Lines after the one containing "Viewport: 1176px width, 1022px height." are to be omitted; print exactly each line from the start of the records up to and including it.

+++ DATA SECTION

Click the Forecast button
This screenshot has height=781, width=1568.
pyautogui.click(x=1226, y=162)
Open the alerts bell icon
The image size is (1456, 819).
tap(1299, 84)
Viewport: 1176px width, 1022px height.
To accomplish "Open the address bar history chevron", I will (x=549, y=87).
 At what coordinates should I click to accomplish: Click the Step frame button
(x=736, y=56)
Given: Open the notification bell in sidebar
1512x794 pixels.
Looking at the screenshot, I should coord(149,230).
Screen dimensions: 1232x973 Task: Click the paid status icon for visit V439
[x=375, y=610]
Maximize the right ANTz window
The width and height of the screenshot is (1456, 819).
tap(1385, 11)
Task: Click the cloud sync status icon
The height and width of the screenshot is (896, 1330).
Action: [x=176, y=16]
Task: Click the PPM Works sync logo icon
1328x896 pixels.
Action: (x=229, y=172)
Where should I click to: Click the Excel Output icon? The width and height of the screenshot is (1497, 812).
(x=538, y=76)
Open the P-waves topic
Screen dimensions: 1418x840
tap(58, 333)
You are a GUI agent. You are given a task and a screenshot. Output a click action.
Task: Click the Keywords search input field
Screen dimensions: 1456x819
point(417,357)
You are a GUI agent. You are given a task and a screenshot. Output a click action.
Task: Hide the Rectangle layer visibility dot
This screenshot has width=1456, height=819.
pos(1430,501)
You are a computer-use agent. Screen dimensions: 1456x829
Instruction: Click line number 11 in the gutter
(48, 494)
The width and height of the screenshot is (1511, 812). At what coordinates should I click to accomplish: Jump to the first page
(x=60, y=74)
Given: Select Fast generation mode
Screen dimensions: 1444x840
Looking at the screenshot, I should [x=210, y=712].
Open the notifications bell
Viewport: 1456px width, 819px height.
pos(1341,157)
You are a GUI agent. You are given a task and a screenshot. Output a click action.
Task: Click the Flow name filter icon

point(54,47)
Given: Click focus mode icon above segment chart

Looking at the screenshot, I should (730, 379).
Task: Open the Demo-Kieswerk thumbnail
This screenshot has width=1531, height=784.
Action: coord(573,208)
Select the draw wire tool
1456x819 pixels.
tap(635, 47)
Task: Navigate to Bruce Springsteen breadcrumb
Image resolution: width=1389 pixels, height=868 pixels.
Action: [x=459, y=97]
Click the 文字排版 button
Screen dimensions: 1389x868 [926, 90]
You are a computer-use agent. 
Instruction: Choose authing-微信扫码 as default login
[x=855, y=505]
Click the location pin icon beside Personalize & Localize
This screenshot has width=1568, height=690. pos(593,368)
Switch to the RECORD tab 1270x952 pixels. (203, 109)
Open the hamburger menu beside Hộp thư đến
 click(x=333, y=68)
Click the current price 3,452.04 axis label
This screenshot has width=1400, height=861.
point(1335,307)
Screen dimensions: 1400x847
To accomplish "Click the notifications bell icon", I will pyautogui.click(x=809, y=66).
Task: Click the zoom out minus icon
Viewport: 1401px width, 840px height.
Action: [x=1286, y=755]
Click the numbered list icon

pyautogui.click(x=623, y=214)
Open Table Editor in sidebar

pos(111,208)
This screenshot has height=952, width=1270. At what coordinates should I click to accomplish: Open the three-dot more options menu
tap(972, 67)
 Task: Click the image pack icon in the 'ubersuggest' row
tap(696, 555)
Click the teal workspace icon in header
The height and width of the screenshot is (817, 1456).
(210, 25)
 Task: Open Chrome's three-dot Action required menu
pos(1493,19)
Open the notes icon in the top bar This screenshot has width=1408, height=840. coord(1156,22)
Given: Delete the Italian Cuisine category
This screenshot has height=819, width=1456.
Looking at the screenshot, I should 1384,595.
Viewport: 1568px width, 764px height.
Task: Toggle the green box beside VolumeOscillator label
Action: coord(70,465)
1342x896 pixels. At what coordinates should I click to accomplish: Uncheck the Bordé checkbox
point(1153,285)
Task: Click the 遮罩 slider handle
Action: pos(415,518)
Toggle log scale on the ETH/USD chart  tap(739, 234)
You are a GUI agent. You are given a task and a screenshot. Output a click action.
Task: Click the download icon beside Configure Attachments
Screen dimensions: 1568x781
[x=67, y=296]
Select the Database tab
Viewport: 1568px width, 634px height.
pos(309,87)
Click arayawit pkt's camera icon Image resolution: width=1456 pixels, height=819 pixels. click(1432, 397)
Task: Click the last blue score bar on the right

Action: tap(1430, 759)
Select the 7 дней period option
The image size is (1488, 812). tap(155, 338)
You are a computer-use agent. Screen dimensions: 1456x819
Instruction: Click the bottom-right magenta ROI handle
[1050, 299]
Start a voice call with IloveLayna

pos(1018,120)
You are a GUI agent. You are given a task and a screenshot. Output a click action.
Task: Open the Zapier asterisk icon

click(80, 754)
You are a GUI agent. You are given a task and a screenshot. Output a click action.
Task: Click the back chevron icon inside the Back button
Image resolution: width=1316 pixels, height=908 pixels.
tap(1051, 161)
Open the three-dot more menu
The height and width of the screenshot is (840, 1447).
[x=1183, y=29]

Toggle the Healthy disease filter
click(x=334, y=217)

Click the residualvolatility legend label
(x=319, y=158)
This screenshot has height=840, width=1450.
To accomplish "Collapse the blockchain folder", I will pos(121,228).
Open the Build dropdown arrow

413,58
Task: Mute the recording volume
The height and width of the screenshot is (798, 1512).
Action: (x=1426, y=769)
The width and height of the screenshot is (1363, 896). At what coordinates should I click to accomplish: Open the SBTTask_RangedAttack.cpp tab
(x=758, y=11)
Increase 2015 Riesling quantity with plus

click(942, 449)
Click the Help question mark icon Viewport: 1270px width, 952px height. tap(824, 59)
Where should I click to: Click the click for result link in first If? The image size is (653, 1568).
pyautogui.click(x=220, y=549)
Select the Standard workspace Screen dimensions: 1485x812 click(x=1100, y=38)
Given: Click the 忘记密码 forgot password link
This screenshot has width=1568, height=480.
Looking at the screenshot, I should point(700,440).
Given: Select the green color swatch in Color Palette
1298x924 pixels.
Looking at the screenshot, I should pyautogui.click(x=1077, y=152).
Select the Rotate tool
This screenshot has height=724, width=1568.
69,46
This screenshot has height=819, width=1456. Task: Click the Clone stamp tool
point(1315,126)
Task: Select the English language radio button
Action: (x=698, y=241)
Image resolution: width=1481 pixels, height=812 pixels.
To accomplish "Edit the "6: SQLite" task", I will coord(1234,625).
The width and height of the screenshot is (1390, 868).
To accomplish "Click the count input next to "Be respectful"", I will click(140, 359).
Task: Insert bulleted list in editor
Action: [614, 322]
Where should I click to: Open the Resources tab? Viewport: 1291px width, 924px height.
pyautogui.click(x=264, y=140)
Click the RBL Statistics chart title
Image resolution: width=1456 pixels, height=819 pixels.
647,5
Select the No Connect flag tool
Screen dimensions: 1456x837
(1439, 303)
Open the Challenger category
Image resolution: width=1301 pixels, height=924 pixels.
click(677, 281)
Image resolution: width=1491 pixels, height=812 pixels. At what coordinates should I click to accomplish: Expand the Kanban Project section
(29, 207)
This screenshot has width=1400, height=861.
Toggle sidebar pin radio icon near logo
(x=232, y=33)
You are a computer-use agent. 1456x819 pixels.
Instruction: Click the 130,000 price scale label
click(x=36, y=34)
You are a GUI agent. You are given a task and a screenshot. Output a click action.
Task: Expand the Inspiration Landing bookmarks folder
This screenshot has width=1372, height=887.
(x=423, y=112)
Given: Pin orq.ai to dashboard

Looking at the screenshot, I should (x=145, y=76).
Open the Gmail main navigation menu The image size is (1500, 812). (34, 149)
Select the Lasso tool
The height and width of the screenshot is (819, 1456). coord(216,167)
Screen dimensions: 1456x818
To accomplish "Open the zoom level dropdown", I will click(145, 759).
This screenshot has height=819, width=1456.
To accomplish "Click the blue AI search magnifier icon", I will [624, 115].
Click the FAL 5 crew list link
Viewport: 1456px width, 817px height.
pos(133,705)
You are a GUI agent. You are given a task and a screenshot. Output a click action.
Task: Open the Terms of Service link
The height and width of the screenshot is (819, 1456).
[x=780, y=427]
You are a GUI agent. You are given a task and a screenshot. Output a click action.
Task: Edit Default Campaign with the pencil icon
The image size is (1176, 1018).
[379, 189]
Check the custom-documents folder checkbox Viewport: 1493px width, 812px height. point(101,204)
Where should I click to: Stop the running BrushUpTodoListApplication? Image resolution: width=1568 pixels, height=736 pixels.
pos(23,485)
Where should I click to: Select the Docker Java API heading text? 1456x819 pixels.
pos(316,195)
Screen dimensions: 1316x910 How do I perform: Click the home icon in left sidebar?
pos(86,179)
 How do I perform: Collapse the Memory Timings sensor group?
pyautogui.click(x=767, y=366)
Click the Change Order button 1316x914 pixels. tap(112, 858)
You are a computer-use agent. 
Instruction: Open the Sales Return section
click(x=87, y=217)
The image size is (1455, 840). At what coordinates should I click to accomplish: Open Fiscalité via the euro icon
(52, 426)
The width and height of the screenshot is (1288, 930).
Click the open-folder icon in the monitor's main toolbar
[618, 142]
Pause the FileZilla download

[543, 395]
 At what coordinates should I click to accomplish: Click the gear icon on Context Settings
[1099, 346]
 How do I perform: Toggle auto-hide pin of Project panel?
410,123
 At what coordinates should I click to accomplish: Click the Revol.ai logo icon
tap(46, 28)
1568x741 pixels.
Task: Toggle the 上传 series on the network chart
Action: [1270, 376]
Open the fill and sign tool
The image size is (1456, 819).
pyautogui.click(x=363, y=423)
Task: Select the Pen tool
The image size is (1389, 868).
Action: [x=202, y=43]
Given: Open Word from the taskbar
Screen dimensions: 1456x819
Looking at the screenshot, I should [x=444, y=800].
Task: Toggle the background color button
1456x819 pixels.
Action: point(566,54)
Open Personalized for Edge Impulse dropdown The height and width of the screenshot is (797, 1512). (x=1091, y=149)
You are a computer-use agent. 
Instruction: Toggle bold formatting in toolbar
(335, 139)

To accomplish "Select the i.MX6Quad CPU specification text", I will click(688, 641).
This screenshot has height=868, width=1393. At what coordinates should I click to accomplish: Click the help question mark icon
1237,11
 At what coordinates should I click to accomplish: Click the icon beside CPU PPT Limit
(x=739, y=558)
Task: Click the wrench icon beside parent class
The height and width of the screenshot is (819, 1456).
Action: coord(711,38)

++++++

SOLUTION FOR THIS EXERCISE:
Click the Forecast button
This screenshot has height=781, width=1568.
pyautogui.click(x=1226, y=162)
Open the alerts bell icon
The image size is (1456, 819).
tap(1299, 84)
Viewport: 1176px width, 1022px height.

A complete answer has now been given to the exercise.